N’Djamena : le commerce ‘hadid kilo’ menace l’avenir des enfants

N’Djamena : le commerce ‘hadid kilo’ menace l’avenir des enfants

À N’Djamena, une pratique commerciale inquiétante prend de l’ampleur dans les rues et les quartiers. Les pousse-pousse chargés de ferraille et les cris des marchands ambulants résonnent désormais comme une menace pour l’enfance. Ce commerce, baptisé « Hadid kilo », séduit de plus en plus d’enfants, poussant certains à voler pour alimenter ce marché.

N'Djamena : un enfant transporte une bouteille de gaz, illustration du phénomène 'Hadid kilo'

une activité lucrative qui attire les mineurs

Dans les ruelles de N’Djamena, les marchands ambulants de ferraille, souvent originaires du Niger ou du Nigeria, parcourent les quartiers en criant « Hadid kilo ! ». Ce commerce de récupération, bien que rentable, attire de plus en plus d’enfants en quête de gains rapides. Certains vendeurs, sans papiers en règle, privilégient cette activité pour accumuler des fonds avant de rentrer chez eux.

Les conséquences sont dramatiques. Des cas alarmants ont été rapportés dans plusieurs zones de la capitale. Un enfant de 10 ans a vendu la bouteille de gaz de sa mère pour une somme dérisoire de 600 FCFA. Dans un autre quartier, un mineur de 8 ans a cédé le vélo de son frère pour 250 FCFA seulement. Plus grave encore, un autre enfant a vendu une partie du moteur de la voiture de son père contre 1 000 FCFA.

des parents et citoyens en alerte

Cette situation soulève une vive inquiétude parmi les familles tchadiennes. De nombreux parents dénoncent cette pratique, qui pousse leurs enfants à voler des objets du foyer pour les revendre à bas prix. Les commerçants de « Hadid kilo » sont pointés du doigt pour encourager ces comportements dangereux, mettant en péril l’équilibre familial et l’avenir des mineurs.

Face à cette crise, les habitants de N’Djamena exigent une intervention urgente des autorités. Ils réclament l’interdiction formelle de l’achat de ferraille auprès des enfants, un contrôle renforcé des commerçants ambulants dans les marchés et les quartiers, ainsi que des mesures strictes pour protéger les jeunes contre l’exploitation et la délinquance.

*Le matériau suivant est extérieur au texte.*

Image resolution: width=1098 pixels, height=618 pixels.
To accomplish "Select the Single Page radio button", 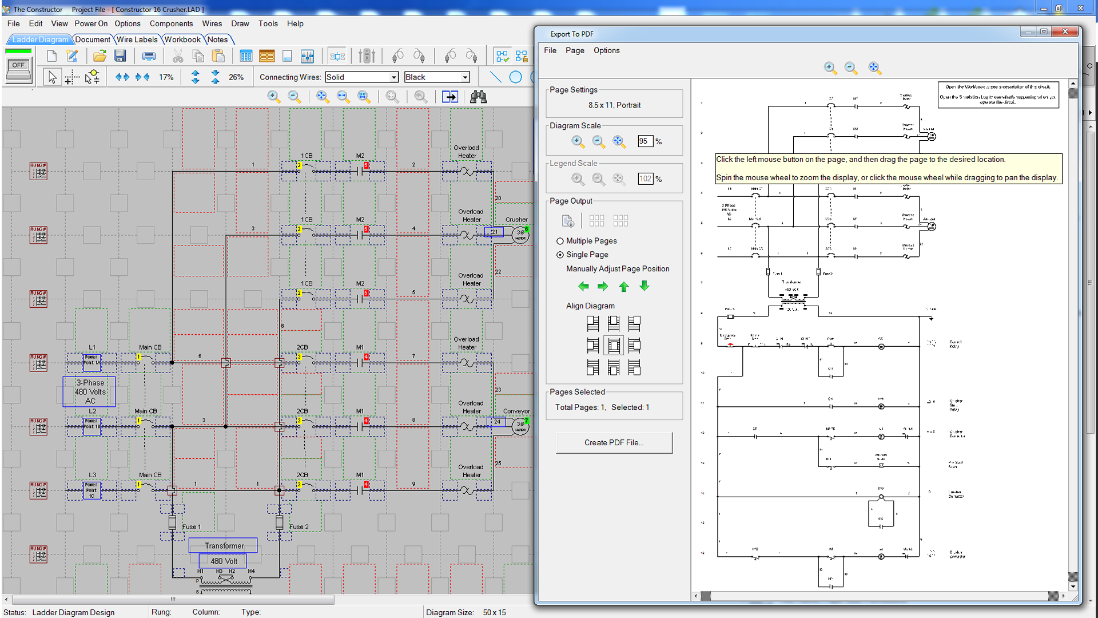I will point(560,255).
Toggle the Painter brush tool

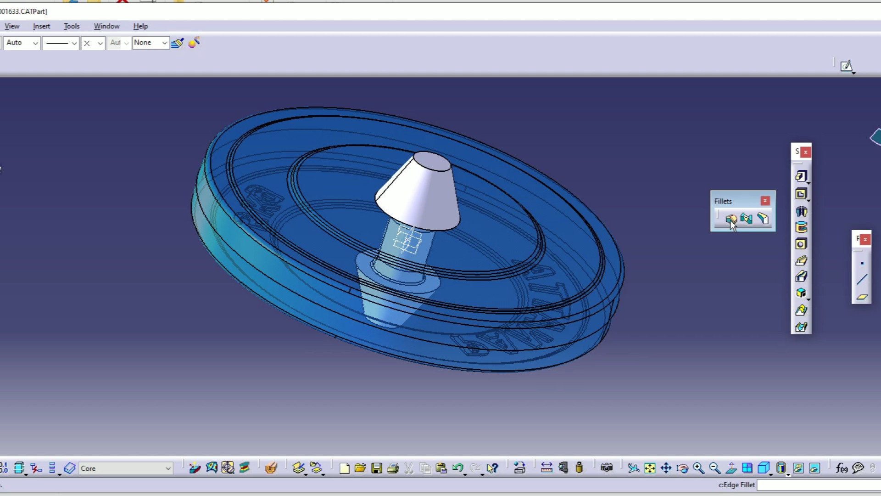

un appel à l’action pour préserver la jeunesse

Les observateurs locaux tirent la sonnette d’alarme. Selon eux, si rien n’est fait, ce phénomène pourrait aggraver la délinquance juvénile et compromettre l’avenir d’une génération entière. Les autorités sont appelées à agir sans délai pour encadrer ce commerce et offrir aux enfants des alternatives éducatives et sociales, afin de briser ce cycle de précarité et de marginalisation.